SUPPLIED PASSAGE Start Marker
The prevalence of severe (arousal) problems among the TCRE women is around 25% (Fig. 1). If these results represent the true effect of more radical surgery then the prevalence, adjusted for age, will increase to 29% for a 20% increase in odds, to 30% for a 30%, and to 36% for a 70% increase in odds estimated above. The size of these effects on populations of women is thus important.

These results support previous research of the detrimental effects of sudden or progressive decline of circulating testosterone in innate sexual need and/or in the processing of sexual stimuli. 31 The beneficial role of testosterone, as the most potent anabolic steroid, in improving health and overall body function, including psychosexual function, in either sex is possible. 32 , 33 However, the exact effect of endogenous and/or exogenous androgens, and their interaction, in women's health is still unclear. 34 The Rancho Bernardo Study confirmed that surgical menopause permanently halves circulating testosterone while natural menopausal result in only a temporary reduction, with premenopausal levels being restored in the space of 2 years. 35 On the other hand, an earlier study measuring hormones in blood long term after menopause and oophorectomy found that the differences between women with and without ovaries disappeared by 5 years after surgery. 36 If the latter is correct, the bother impact we observed may have nothing to do with circulating testosterone. Future research should seek to explore this further.

Limitations

Observational cohort

This prospective observational study did not measure actual behaviour, it did not include any objective measures of reported impact and it did not assess perceptions before surgery. Moreover, response to postal questionnaire might not be able to provide the optimal measure of sexual wellbeing, which may be determined by too many chronic and transient, individual, social and interpersonal aspects. It is, nevertheless, the first ever population study to report on women's psychosexual feelings 5 years post‐hysterectomy with an essentially unselected control group in the women who had less invasive surgery for the common indication.
SUPPLIED PASSAGE End Marker
MATERIAL PROVIDED Start Marker
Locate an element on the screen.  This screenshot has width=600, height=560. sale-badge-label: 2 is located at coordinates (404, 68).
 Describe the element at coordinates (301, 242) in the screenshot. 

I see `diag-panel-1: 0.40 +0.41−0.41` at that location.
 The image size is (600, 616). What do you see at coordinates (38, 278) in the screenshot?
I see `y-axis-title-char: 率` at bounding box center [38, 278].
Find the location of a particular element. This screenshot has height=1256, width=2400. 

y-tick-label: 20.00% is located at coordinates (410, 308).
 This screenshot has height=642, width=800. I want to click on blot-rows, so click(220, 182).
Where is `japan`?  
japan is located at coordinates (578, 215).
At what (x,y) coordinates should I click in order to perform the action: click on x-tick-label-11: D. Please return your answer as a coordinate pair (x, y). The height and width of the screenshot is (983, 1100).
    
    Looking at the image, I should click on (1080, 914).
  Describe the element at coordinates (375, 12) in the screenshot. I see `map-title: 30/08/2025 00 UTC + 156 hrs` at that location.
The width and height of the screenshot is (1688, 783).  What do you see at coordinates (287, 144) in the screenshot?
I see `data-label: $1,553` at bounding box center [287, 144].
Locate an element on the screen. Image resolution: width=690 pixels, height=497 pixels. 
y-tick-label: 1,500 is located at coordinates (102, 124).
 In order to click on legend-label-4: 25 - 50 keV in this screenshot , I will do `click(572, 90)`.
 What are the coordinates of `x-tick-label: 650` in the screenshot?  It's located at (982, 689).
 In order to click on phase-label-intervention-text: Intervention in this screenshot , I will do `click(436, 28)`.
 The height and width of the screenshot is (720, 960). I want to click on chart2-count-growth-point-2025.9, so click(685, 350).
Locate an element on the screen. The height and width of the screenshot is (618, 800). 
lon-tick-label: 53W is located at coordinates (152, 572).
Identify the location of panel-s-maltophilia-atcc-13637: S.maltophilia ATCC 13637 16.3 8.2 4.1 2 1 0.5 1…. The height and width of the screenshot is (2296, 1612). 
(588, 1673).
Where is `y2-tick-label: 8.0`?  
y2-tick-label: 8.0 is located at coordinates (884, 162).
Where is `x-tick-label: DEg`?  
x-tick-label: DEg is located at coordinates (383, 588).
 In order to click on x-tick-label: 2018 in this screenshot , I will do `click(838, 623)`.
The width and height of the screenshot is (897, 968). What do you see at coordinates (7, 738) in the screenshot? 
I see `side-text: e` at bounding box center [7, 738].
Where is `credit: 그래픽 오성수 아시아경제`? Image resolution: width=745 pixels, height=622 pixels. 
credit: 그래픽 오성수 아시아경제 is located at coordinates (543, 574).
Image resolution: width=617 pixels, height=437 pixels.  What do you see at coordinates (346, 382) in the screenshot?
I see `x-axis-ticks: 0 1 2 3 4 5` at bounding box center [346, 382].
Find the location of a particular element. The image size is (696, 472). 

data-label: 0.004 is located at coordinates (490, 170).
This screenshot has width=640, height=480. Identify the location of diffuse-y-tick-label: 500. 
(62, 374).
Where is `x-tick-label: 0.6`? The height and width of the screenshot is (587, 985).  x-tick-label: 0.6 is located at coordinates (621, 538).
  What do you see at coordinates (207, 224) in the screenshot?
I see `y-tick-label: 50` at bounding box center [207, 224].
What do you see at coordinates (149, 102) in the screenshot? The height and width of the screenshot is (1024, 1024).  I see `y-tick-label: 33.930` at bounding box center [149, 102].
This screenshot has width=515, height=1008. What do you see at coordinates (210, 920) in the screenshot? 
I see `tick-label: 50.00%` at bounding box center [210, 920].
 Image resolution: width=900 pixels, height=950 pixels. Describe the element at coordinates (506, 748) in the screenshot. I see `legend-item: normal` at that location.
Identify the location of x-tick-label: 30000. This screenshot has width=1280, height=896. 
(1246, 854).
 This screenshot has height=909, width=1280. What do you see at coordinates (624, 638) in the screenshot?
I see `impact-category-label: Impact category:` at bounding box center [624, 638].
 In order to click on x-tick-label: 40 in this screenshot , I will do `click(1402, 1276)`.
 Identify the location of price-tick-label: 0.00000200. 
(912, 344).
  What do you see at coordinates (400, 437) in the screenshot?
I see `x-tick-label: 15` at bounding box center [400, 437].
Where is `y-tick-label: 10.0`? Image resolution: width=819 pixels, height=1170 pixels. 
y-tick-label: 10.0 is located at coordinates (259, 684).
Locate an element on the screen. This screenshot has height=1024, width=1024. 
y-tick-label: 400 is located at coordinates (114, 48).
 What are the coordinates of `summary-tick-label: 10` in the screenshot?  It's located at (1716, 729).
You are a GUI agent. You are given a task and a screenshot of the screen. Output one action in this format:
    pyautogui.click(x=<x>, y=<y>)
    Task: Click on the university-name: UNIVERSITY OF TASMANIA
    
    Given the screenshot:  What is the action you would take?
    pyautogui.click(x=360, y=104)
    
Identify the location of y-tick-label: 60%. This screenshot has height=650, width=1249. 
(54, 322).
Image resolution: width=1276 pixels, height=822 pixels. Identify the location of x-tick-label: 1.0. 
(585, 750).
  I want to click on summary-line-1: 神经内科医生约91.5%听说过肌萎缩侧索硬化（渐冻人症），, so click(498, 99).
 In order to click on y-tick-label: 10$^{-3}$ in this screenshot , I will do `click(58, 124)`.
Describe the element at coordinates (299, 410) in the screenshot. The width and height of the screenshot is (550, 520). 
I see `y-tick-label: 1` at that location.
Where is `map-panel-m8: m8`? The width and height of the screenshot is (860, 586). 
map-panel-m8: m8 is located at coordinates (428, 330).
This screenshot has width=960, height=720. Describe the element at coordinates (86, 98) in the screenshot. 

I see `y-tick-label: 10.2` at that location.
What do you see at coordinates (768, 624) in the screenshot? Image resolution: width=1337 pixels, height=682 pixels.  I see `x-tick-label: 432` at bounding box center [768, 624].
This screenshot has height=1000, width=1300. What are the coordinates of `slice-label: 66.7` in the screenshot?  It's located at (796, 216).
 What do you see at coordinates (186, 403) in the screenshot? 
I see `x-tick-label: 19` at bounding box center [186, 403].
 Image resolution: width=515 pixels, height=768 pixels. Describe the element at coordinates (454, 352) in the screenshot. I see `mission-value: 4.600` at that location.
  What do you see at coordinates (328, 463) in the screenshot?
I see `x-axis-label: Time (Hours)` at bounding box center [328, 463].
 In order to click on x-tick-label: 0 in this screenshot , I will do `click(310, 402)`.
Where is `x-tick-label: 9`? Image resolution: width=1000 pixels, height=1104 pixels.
MATERIAL PROVIDED End Marker
*WHAT IS BEING ASKED*.
Answer these questions from the excerpt on women's sexual wellbeing after hysterectomy:
1. What is the prevalence of severe arousal problems among the TCRE women?
2. According to the Rancho Bernardo Study, how long does it take for premenopausal testosterone levels to be restored after natural menopause?
3. How many years after hysterectomy does the study report on women's psychosexual feelings?

*EXERCISE RESPONSE*.
1. Around 25%.
2. 2 years.
3. 5 years.